- _SUPPLIED INFORMATION_
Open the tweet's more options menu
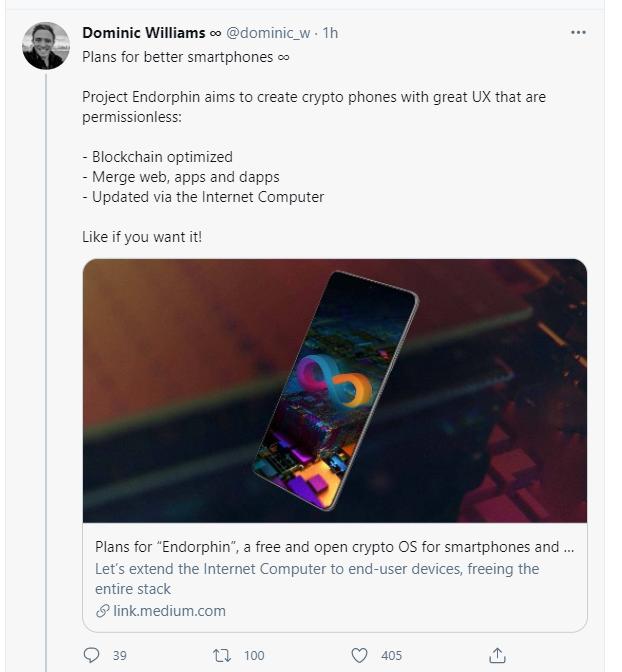 pos(578,33)
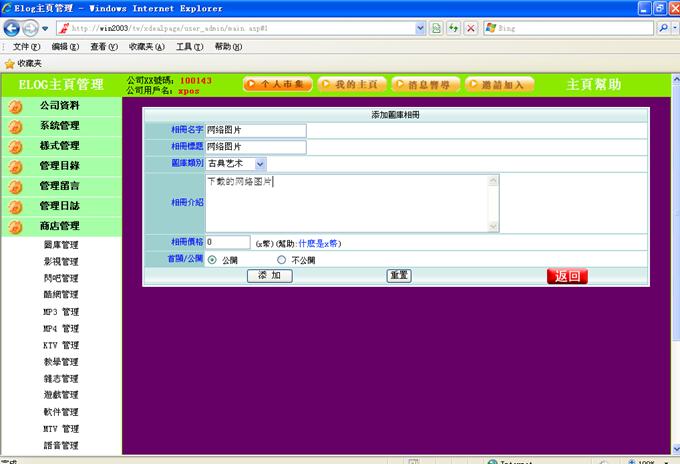Expand the address bar URL dropdown
The width and height of the screenshot is (680, 464).
click(420, 28)
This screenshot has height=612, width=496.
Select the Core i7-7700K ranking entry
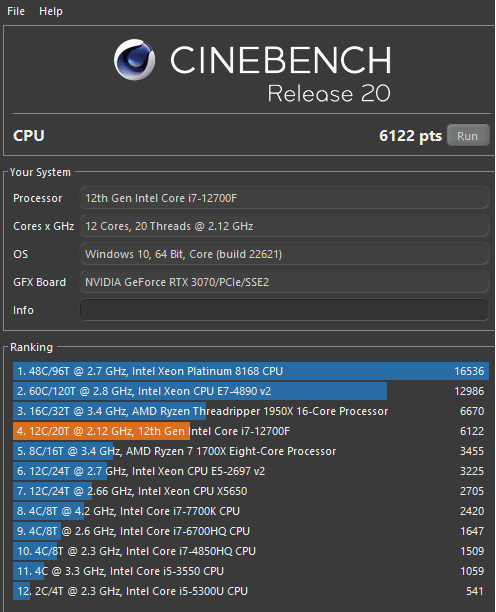click(x=251, y=511)
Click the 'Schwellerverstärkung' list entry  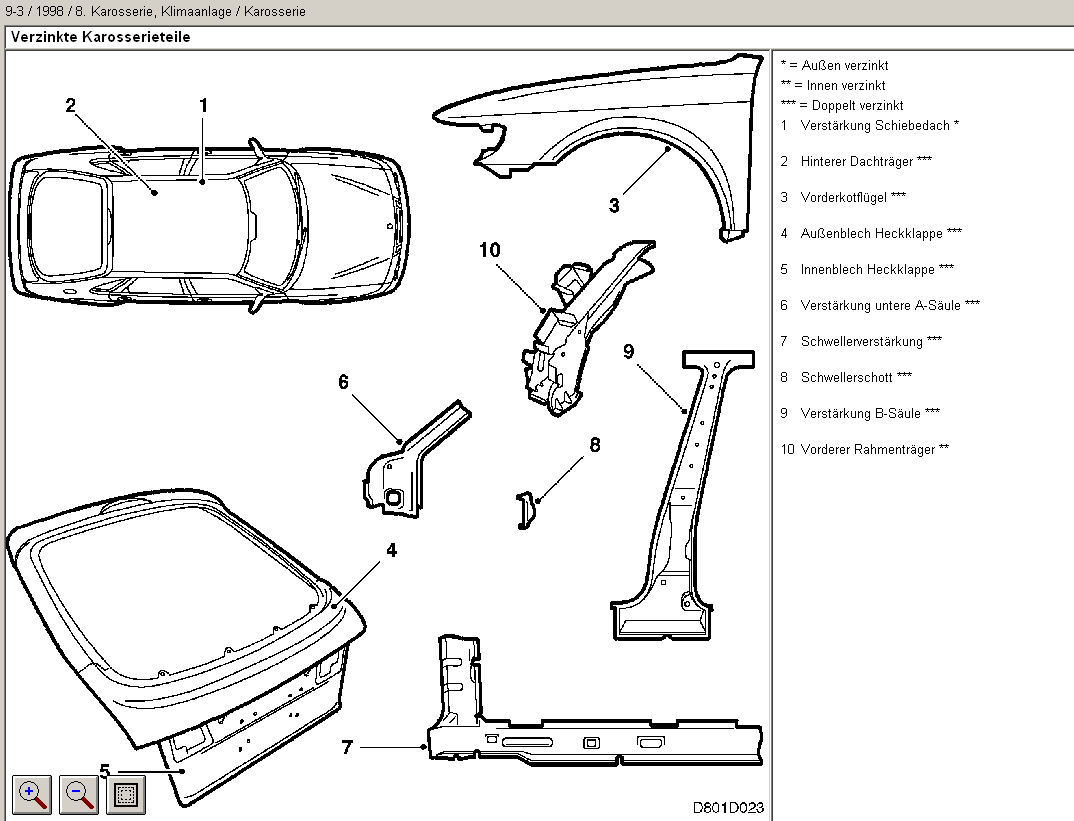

- _WHAT IS NEEDED_
Omit the pictures and copy the records above exactly.

- _WRITTEN SOLUTION_
Open the tweet's more options menu
 pos(578,33)
Expand the address bar URL dropdown
The width and height of the screenshot is (680, 464).
click(420, 28)
This screenshot has height=612, width=496.
Select the Core i7-7700K ranking entry
click(x=251, y=511)
Click the 'Schwellerverstärkung' list entry  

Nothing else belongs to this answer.